SACRAMENTO -- A contentious cost-cutting move included in Gov. Gray Davis' revised budget could drop thousands of low-income Californians from the state-sponsored health insurance program simply by changing reporting requirements.

Although widely criticized by health care advocates as a cynical approach to budgeting, Davis wants families enrolled in the Medi-Cal program to document their address and income four times a year.

Currently Medi-Cal parents are required to report to the state annually and recently approved legislation would increase that obligation to twice a year.

But Davis' plan, released last week as part of his revised budget, is to make eligibility reports a quarterly requirement. Analysts estimate that if approved, as many as 200,000 of the more than 1 million parents in the Medi-Cal program will fail to file their paperwork on time and thus lose their benefits over a two-year period.

If so, the state would save as much as $40 million a year.

"The vast majority of the people who will lose their benefits would otherwise be eligible," said David Carroll of the California Budget Project, a liberal-leaning research group based in Sacramento. "And those people will still get sick and be forced to seek care at emergency rooms and clinics that are not going to get reimbursed for their services."

The California Medical Association reported that the state's emergency rooms are already losing huge sums -- $390 million in 2001, the most recent year for which statistics are available. This proposal, said medical association spokeswoman Heather Campbell, will only cause more red ink.

State health officials defend the plan, saying they are only trying to eliminate people who are no longer eligible. They point out that there are new reporting forms that are much easier to use and should not pose a barrier to care.

"The advocacy community may be responding to how the program was run in the past," said Diana Bonta, director of the California Department of Health Services. "The reporting requirements then were much more cumbersome. It was several pages to fill out.

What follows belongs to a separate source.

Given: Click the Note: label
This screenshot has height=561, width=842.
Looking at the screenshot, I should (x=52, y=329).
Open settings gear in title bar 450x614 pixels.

This time it is much easier."

Medi-Cal, the state's version of the Medicaid program, serves more than 6.5 million low-income families, children and disabled residents. Jointly funded by the state and the federal government, the program will cost the state about $10 billion this year -- an expense that has increased an average of 10 percent per year.

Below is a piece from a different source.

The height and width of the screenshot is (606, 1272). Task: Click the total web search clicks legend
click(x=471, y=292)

Administration officials have said that tough choices need to be made to resolve the state's budget deficit, which has grown to more than $38 billion. They also point out that the governor's revised budget would impose far fewer cuts in public health than the spending plan Davis first offered in January.

Bonta noted that, while parents may be required to report more frequently to the state, their children will not. And even if parents do lose their benefits, children will be protected.

But children will suffer when parents lose benefits, said Kristen Testa, spokeswoman for the 100 Percent Campaign, a children's health group based in San Francisco. She argues that many parents will not understand that their children are still covered when the adults have been kicked out of the program.

"There's the rules on the books and then there's the reality of what will happen," she said.

Davis' plan must be approved by the Legislature to become law and thus far lawmakers have been reluctant to consider the governor's idea.